__Exercise instructions__:
Write the records out again exactly, but without pictures.

________________________________________

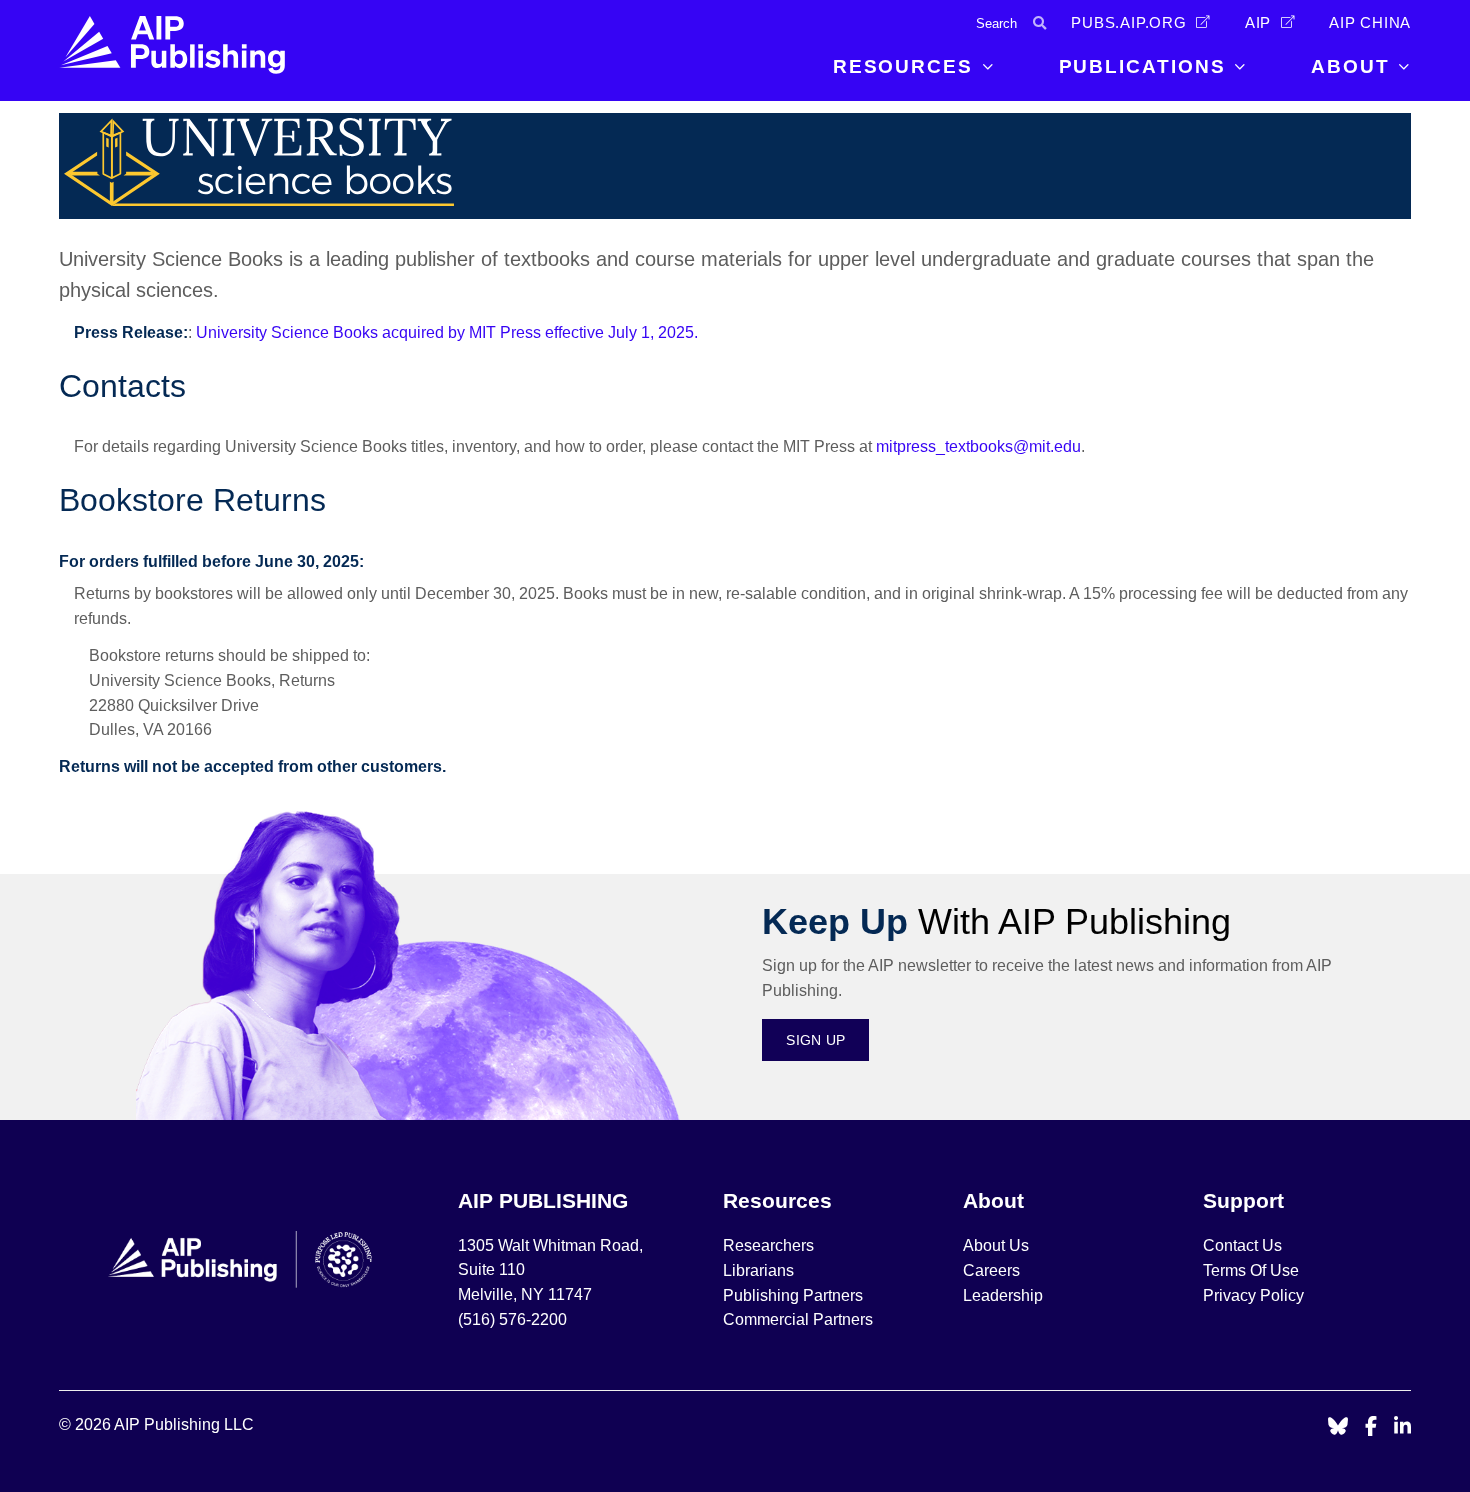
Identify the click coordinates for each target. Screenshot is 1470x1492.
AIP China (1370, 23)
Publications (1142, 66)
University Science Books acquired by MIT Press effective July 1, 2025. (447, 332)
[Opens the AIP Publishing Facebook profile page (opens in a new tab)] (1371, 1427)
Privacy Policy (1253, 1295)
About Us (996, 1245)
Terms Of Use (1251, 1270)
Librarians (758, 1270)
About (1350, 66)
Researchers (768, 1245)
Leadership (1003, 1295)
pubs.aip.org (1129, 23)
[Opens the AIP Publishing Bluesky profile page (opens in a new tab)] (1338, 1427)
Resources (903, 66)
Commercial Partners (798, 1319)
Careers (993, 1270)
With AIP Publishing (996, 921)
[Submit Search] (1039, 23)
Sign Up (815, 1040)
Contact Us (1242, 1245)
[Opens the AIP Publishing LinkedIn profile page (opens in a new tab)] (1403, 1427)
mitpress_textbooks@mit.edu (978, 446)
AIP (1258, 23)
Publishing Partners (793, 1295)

________________________________________

__Answer box__:
Identify the click coordinates for each target. Screenshot is 1470x1492.
AIP China (1370, 23)
Publications (1142, 66)
University Science Books acquired by MIT Press effective July 1, 2025. (447, 332)
[Opens the AIP Publishing Facebook profile page (opens in a new tab)] (1371, 1427)
Privacy Policy (1253, 1295)
About Us (996, 1245)
Terms Of Use (1251, 1270)
Librarians (758, 1270)
About (1350, 66)
Researchers (768, 1245)
Leadership (1003, 1295)
pubs.aip.org (1129, 23)
[Opens the AIP Publishing Bluesky profile page (opens in a new tab)] (1338, 1427)
Resources (903, 66)
Commercial Partners (798, 1319)
Careers (993, 1270)
With AIP Publishing (996, 921)
[Submit Search] (1039, 23)
Sign Up (815, 1040)
Contact Us (1242, 1245)
[Opens the AIP Publishing LinkedIn profile page (opens in a new tab)] (1403, 1427)
mitpress_textbooks@mit.edu (978, 446)
AIP (1258, 23)
Publishing Partners (793, 1295)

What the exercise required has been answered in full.